- Born: Danny B. Tull 27 February 1977 (age 49) Bournemouth, England
- Education: Rose Bruford College (1997)
- Occupations: Director, film editor

= Danny Tull =

English director and film editor

Danny B. Tull (born 27 February 1977) is an English director and film editor.

== Early life ==
Danny Tull was born in Bournemouth, England, and attained a degree in music technology at Rose Bruford College, London, which he attended from 1995 to 1997.

== Career ==
He started editing video at Metropolis Video in London's Neal's Yard in 1998 working on music videos, documentaries, television, commercial and non-commercial, with directors such as Jonas Akerlund, Chris Cunningham, Johan Renck and editing music videos for artists such as Madonna, Jamiroquai, Manic Street Preachers, Justin Timberlake and Moby.

Tull has worked with photographer/directors such as Steven Klein, Tom Munro, Mert and Marcus, Terry Richardson and Clive Arrowsmith. In 2012 he worked with Tom Munro to edit a short film with Rihanna and Elle magazine called "Havana"; he edited and co-wrote the soundtrack for this.

In 2005 he edited the feature film Ragtale and subsequently continued to edit feature length presentations.

He has worked with pop singer Madonna for a number of years editing many of her music videos ("4 Minutes", "Give It 2 Me", "Celebration", "Give Me All Your Luvin'", "Girl Gone Wild", "Living for Love", "Ghosttown", "Bitch I'm Madonna") as well as working on her concert videos: The Confessions Tour (Editor), Sticky and Sweet Tour (Associate director/editor) and MDNA World Tour (Director/editor). He also worked on many of the back screen projections for the tours. The MDNA Tour was dubbed as the highest-grossing tour of 2012 by Billboard, and became the tenth highest-grossing tour of all time.

For Madonna, he also edited the documentary I Am Because We Are (2008), the feature film W.E. (2011; directed by Madonna) and in 2013, he edited her 17-minute film secretprojectrevolution.

On 26 July 2012, Tull directed and edited Madonna Live at Paris Olympia show which was broadcast live on YouTube.

In the summer of 2014, Tull worked with the agency McCann London and director Cristiana Miranda to edit the L'Oréal Elnett Satin hairspray commercial with Cheryl Cole. Produced by Passion Raw and Pos- production by Framestore.

On his latest job, Danny flew to Paris for the last two shows of ON THE RUN tour (Beyoncé and Jay-Z) to help vision mix the live show and then to join the team of editors that cut the 2:20 hrs HBO special in only five days. The first of its kind directed by Jonas Akerlund and editing headed up by Christian Larson. The show was shot at Stade De France, with over 30 cameras per night.

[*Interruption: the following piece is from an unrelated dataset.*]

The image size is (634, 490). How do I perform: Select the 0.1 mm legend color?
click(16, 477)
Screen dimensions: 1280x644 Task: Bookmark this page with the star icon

==Awards and nominations==
In 2005 he edited the film Ragtale, which won Best Editor in the Jackson Hole film festival and in 2007 he worked on Intervention, which won the best feature in San Diego.

In 2010 the I Am Because We Are documentary won a "VH1 Do Something award".

His commercials work in 2012 on Perrier's "The Drop" with Johan Renck earned a nomination for a Cannes Lion award. He also worked on an earlier Gucci commercial in 2009, "Flora by Gucci", with Chris Cuningham which was awarded a Golden Lion at Cannes.

In 2009, his work as an editor on Lady Gaga's "Paparazzi" music video with Jonas Akerlund was nominated for Best Video at the MTV Video Music Awards and The Confessions Tour in 2008 won a Grammy Award for Best Long Form Music Video.